C) a group containing an alkyleneoxy group: —R _C2 —O— and an acyl group: —CO—R _C1 (R _C1 represents a hydrocarbon group, and R _C2 represents an alkylene group having 2 or 3 carbon atoms. ) The molding material according to claim 1 or 2, wherein the C) group containing an alkyleneoxy group and an acyl group is a group containing a structure represented by the following general formula (3).

(Wherein R _C1 represents a hydrocarbon group, R _C2 represents an alkylene group having 2 or 3 carbon atoms, and n represents an integer of 1 or more.) The molding material in any one of Claims 1-3 whose said _RA is a C1-C4 alkyl group. The molding material in any one of Claims 1-4 whose said _RA is a methyl group or an ethyl group. The molding material according to claim 1, wherein R _B and R _C1 are each independently an alkyl group or an aryl group. Wherein R _B and R _C1 are each independently a methyl group, an ethyl group, or propyl group, molding material according to any of claims 1 to 6. Wherein R _B is a hydrocarbon group having a branched structure having 3 to 10 carbon atoms, molding material according to any one of claims 1 to 6. The molding material in any one of Claims 2-8 whose said alkyleneoxy group is group represented by following formula (1) or (2).

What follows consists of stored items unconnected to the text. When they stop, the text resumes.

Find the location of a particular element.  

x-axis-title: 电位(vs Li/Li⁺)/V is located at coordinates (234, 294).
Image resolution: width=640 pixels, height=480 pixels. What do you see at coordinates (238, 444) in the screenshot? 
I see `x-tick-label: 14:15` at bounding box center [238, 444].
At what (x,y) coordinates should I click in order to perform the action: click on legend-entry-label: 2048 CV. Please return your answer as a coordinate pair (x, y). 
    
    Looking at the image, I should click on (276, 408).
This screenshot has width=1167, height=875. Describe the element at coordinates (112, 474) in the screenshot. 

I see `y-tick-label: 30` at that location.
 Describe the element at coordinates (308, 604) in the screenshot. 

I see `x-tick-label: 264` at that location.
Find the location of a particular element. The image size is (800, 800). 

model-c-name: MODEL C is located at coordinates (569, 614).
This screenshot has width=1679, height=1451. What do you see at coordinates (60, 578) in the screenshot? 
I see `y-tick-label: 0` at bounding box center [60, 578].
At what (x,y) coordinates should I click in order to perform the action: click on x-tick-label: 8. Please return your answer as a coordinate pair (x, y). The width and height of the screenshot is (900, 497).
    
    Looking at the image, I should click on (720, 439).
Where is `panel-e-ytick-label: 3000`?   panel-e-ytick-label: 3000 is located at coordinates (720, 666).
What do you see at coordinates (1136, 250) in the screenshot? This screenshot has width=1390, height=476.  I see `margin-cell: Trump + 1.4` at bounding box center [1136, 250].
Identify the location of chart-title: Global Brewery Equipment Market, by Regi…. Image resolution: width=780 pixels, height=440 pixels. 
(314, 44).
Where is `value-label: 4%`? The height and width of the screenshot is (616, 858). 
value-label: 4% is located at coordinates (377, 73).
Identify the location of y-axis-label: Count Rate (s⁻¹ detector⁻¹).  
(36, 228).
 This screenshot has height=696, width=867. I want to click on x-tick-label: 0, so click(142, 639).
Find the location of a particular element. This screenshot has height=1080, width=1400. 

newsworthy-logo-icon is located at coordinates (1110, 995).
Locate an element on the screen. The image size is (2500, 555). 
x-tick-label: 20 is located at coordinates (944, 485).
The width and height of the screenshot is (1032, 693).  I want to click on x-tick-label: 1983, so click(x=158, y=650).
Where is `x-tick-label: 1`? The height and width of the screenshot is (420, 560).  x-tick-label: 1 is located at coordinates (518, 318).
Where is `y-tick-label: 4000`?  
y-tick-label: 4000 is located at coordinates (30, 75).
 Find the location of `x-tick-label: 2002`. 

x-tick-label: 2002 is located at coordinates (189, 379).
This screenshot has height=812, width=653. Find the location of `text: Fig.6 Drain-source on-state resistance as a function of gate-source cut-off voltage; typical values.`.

  The molding material in any one of Claims 1-9 in which the said cellulose derivative does not have a carboxyl group, a sulfonic acid group, and these salts substantially.   The molding material in any one of Claims 1-10 whose said cellulose derivative is insoluble in water.   The molding material according to claim 1, wherein the glass fiber has a fiber length of 100 μm or more.   The molding material according to claim 1, wherein the glass fiber is an organic glass fiber.   The molding material according to claim 1, wherein the glass fiber surface treatment agent is an isocyanate compound.   The molding material according to claim 1, wherein the isocyanate compound is toluene diisocyanate or hexamethylene diisocyanate. The molding material according to any one of claims 1 to 15, wherein a content of the glass fiber is 1 to 30% by mass in the molding material.   The molded object obtained by shape | molding the molding material in any one of Claims 1-16.   The manufacturing method of a molded object including the process of heating and shape | molding the molding material in any one of Claims 1-16.   A housing for electrical and electronic equipment comprising the molded body according to claim 17.